2019年12月5日木曜日

営業秘密に関する従業員(発明者)との秘密保持契約

従業員が発明を創出した場合には、企業は特許出願を検討するかと思います。
一方で、特許出願は特許化の有無にかかわらず公開されるため、発明の内容によっては秘密管理を行うことで秘匿化を選択する企業も多いでしょう。

ここで、発明者が創出した発明を営業秘密とした場合、その帰属が問題になります。
まだ、明確にはなっていませんが、もし、発明者が自身が創出した発明に係る営業秘密を持ち出して他社に転職した場合等であっても、この行為は不正競争防止法2条1項7号違反にはならない可能性があります。

また、当該発明を使用等した転職先企業に対して不正競争防止法2条1項8号又は9号違反の責を負わせるためには、上記発明者による転職先企業への発明の開示が「秘密を守る法律上の義務に違反してその営業秘密を開示する行為」等でなければなりません。

発明者による転職先企業への発明の開示等を確実に「秘密を守る法律上の義務に違反してその営業秘密を開示する行為」するためには、当該発明者と発明者の所属企業との間で秘密保持契約を結ぶことが好ましいでしょう。

▶ **指示 1**
営業秘密に関する上の抜粋箇所では、発明者の所属企業はその発明者との間でどのような契約を結ぶことが好ましいとされていますか。
▶ **指示 2**
営業秘密に関する上の抜粋箇所の「一方で、特許出願は特許化の有無にかかわらず公開されるため、発明の内容によっては秘密管理を行うことで秘匿化を選択する企業も多いでしょう。」を英語に訳してください。
▶ **指示 3**
営業秘密に関する上の抜粋箇所を、最後の文に続けて書き進めてください。

▶ **提供情報**

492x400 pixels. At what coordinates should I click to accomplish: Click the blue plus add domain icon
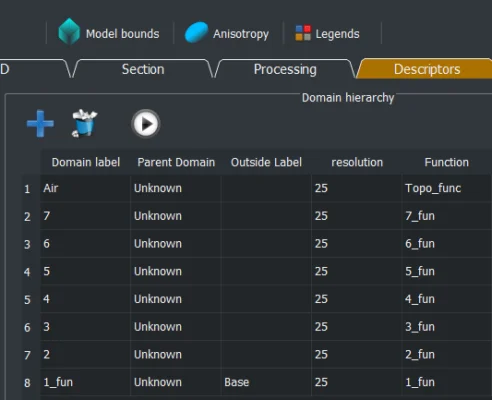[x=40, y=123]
--
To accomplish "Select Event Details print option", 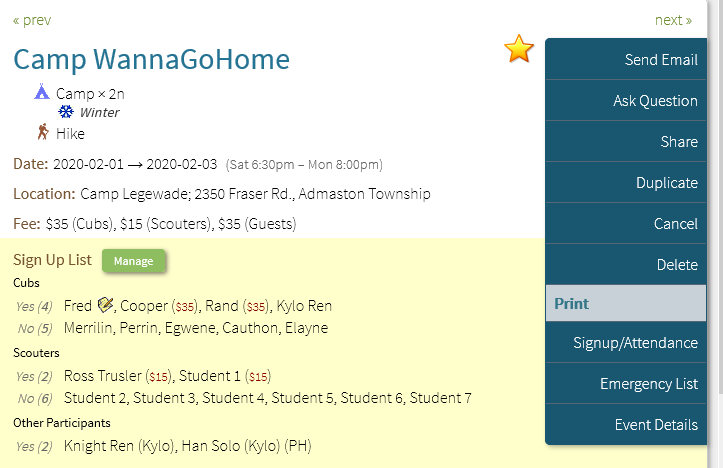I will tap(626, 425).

▶ **想定解答 1**
秘密保持契約

▶ **想定解答 2**
On the other hand, because patent applications are published regardless of whether a patent is granted, many companies will likely choose to keep an invention confidential through secrecy management, depending on its content.

▶ **想定解答 3**
また、多くの就業規則において秘密保持の条項が設けられています。このため、この就業規則によって従業員は秘密保持義務が存在し、2条1項8号等でいうところの「秘密を守る法律上の義務」を有しているとも解されます。


しかしながら、就業規則による秘密保持義務は退職した従業員に対して、どの程度有効なのでしょうか?

就業規則における一般的な秘密保持の条項は下記のようなものかと思います。
「会社の内外を問わず、在職中、又は退職若しくは解雇によりその資格を失った後も、 会社の秘密情報を、不正に開示したり、不正に使用したりしないこと。」
参考:経済産業省 秘密情報の保護ハンドブック 「参考資料2 各種契約書等の参考例」 

このような就業規則における秘密保持の条項において、一般的には、下記のような例外規定は設けられません。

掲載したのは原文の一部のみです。